Scientists with the American Institute of Physics say males who speak less clearly (or mumble) tend to be more attractive to the opposite sex because women see it as a sign of masculinity. Conversely, men find precise pronunciation alluring because it signifies femininity.
Researchers say the findings, published in The Journal of the Acoustical Society of America, back evolutionary theories.
“From a sexual selection standpoint, males with traits that are slightly more masculine than average are typically preferred, which in this context would make males with less clear speech more attractive,” says study co-author Dr. Daniel Stehr from the University of California-Irvine in a media release.
Is mumbling the key to stardom?
Hollywood heartthrob Marlon Brando had the nickname “Mr. Mumbles” bestowed on him by his “Guys and Dolls” co-star Frank Sinatra. The Oscar winning legend famously put cotton wool in his mouth while playing Don Corleone in “The Godfather” to make himself even less intelligible. Other leading men accused of mumbling on screen include Tom Hardy, Jeff Bridges, and the late Heath Ledger.

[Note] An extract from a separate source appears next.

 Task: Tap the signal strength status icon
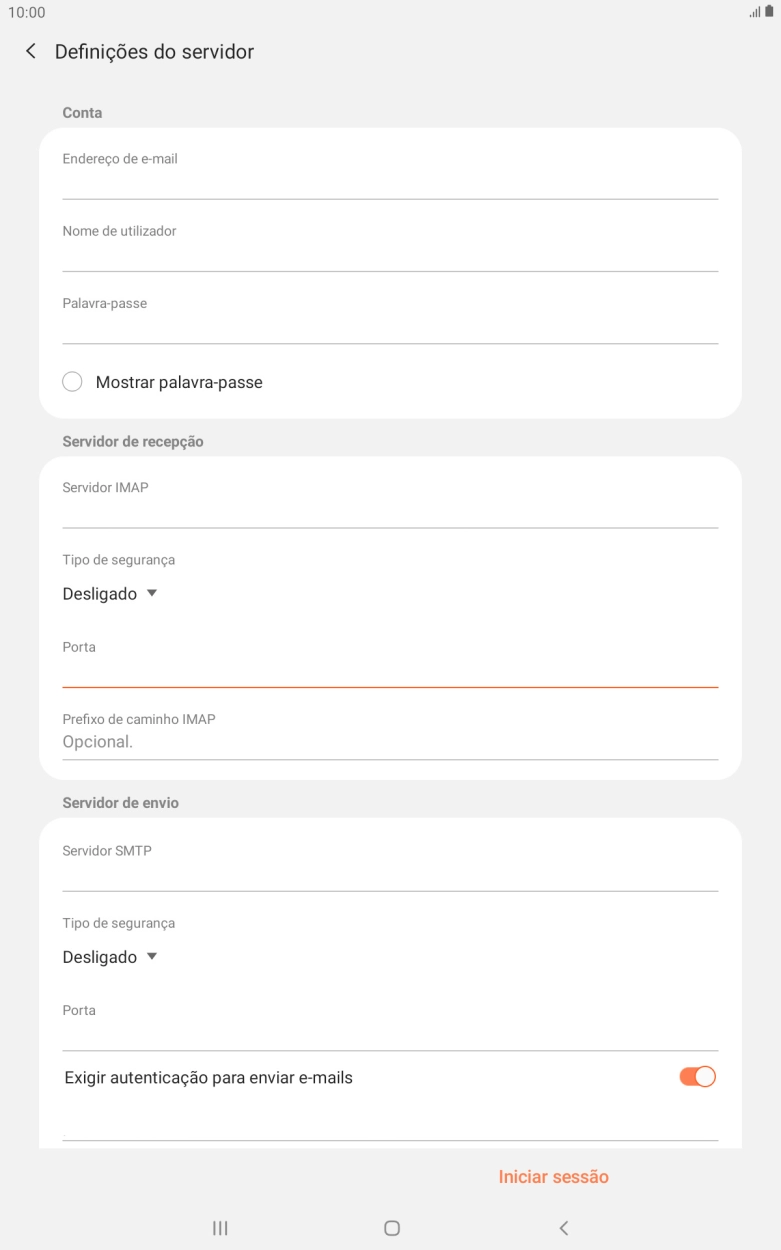(x=754, y=12)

The UCI team have now discovered women actually like it, contrary to popular belief. They identified a “sizeable gender difference” in speech intelligibility. It has far reaching implications in our personal lives, the workplace, and society.

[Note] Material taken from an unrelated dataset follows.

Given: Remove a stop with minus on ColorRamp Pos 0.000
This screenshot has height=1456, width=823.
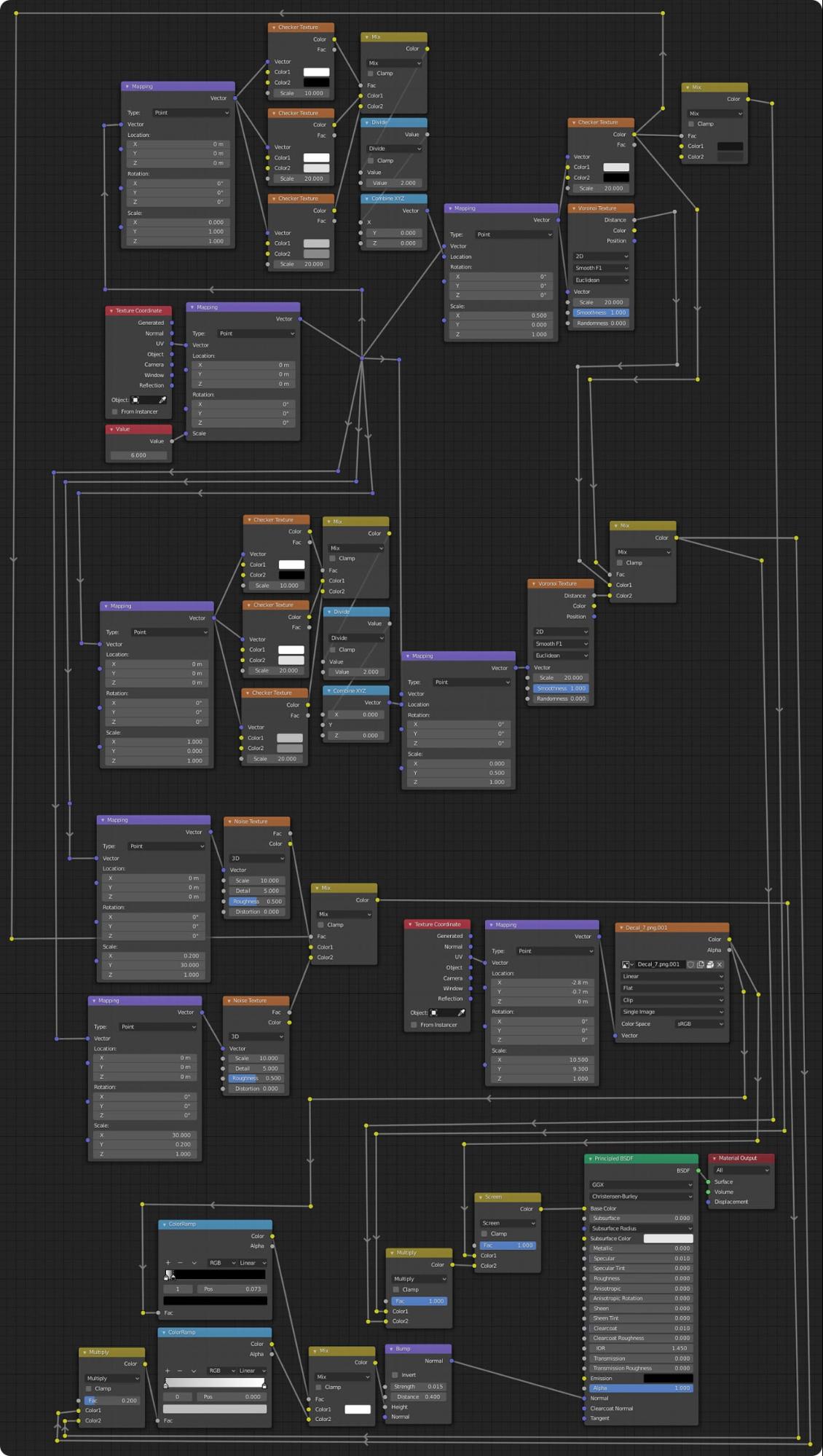Looking at the screenshot, I should [180, 1371].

“Much received wisdom and many vocal coaches would encourage people to slow down and carefully enunciate to make a better impression on their audience,” Dr. Stehr says. “However, when it comes to empirical studies of how attractiveness of the human voice is judged, we couldn’t find previous work investigating whether an actual link exists between perceived attractiveness and overall clarity of articulation.”
Speaking clearly is a turn-on, but only for men?
In previous studies, female talking samples contained fewer mistakes among volunteers asked to transcribe recorded sentences. A strong difference in a characteristic between genders is known as “sexual dimorphism.”
Vocal traits can serve as relevant cues to attractiveness, which Dr. Stehr says is a likely outcome of the forces of sexual selection. In the first analysis of its kind, scientists recorded 42 individuals while performing various speech tasks. Separate pools of participants then rated the attractiveness of the talkers. The researchers focused on “vowel space area” – a quantitative index of intelligibility – as a main acoustic feature.
Peaks on a graph correspond to different vowel sounds in each talker. As speech increases in clarity, they become larger. These changes accounted for a remarkable 73 percent of the variance in scores, but only for females. The lack of relationship between male vocal attractiveness and clearly produced speech shows a link to compelling yet paradoxical evolutionary hypotheses.
“At the same time, constricted vowel space area and lower perceived clarity is associated with a range of speech motor disorders, suggesting a lack of clarity may also have indicated the presence of disease to our ancestors,” Dr. Stehr concludes.
South West News Service writer Mark Waghorn contributed to this report.